==== Data supplied
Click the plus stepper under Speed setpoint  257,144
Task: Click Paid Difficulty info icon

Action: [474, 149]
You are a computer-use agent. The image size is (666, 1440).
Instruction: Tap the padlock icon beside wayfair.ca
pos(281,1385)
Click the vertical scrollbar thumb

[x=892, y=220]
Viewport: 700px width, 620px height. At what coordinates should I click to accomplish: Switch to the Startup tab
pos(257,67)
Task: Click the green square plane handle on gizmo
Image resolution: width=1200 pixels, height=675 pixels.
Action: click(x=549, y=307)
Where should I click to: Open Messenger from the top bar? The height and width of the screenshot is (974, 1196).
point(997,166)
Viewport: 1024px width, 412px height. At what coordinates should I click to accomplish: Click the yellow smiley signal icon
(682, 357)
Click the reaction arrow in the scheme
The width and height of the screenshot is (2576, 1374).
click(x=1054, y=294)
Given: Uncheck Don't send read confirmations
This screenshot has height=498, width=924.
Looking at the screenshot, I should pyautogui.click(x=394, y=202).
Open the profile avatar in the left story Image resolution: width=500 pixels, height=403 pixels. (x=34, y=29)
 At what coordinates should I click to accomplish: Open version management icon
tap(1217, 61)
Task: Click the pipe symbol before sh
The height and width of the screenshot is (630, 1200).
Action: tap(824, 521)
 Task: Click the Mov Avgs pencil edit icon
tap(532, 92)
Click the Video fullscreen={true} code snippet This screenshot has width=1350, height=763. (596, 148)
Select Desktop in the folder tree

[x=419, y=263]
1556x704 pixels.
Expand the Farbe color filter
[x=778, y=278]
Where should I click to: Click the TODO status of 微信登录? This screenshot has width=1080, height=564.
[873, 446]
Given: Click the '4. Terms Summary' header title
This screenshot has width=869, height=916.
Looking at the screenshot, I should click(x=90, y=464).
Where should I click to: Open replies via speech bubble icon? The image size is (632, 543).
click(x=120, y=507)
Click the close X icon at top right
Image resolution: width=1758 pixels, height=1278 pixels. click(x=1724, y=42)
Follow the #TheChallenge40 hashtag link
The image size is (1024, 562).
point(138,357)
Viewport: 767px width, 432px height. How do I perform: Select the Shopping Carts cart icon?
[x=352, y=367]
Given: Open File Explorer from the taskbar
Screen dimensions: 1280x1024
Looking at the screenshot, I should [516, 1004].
========
# Your objective
Copy the records above exactly.

# Solution to the exercise
Click the plus stepper under Speed setpoint  257,144
Task: Click Paid Difficulty info icon

Action: [474, 149]
You are a computer-use agent. The image size is (666, 1440).
Instruction: Tap the padlock icon beside wayfair.ca
pos(281,1385)
Click the vertical scrollbar thumb

[x=892, y=220]
Viewport: 700px width, 620px height. At what coordinates should I click to accomplish: Switch to the Startup tab
pos(257,67)
Task: Click the green square plane handle on gizmo
Image resolution: width=1200 pixels, height=675 pixels.
Action: click(x=549, y=307)
Where should I click to: Open Messenger from the top bar? The height and width of the screenshot is (974, 1196).
point(997,166)
Viewport: 1024px width, 412px height. At what coordinates should I click to accomplish: Click the yellow smiley signal icon
(682, 357)
Click the reaction arrow in the scheme
The width and height of the screenshot is (2576, 1374).
click(x=1054, y=294)
Given: Uncheck Don't send read confirmations
This screenshot has height=498, width=924.
Looking at the screenshot, I should pyautogui.click(x=394, y=202).
Open the profile avatar in the left story Image resolution: width=500 pixels, height=403 pixels. (x=34, y=29)
 At what coordinates should I click to accomplish: Open version management icon
tap(1217, 61)
Task: Click the pipe symbol before sh
The height and width of the screenshot is (630, 1200).
Action: tap(824, 521)
 Task: Click the Mov Avgs pencil edit icon
tap(532, 92)
Click the Video fullscreen={true} code snippet This screenshot has width=1350, height=763. (596, 148)
Select Desktop in the folder tree

[x=419, y=263]
1556x704 pixels.
Expand the Farbe color filter
[x=778, y=278]
Where should I click to: Click the TODO status of 微信登录? This screenshot has width=1080, height=564.
[873, 446]
Given: Click the '4. Terms Summary' header title
This screenshot has width=869, height=916.
Looking at the screenshot, I should click(x=90, y=464).
Where should I click to: Open replies via speech bubble icon? The image size is (632, 543).
click(x=120, y=507)
Click the close X icon at top right
Image resolution: width=1758 pixels, height=1278 pixels. click(x=1724, y=42)
Follow the #TheChallenge40 hashtag link
The image size is (1024, 562).
point(138,357)
Viewport: 767px width, 432px height. How do I perform: Select the Shopping Carts cart icon?
[x=352, y=367]
Given: Open File Explorer from the taskbar
Screen dimensions: 1280x1024
Looking at the screenshot, I should [516, 1004].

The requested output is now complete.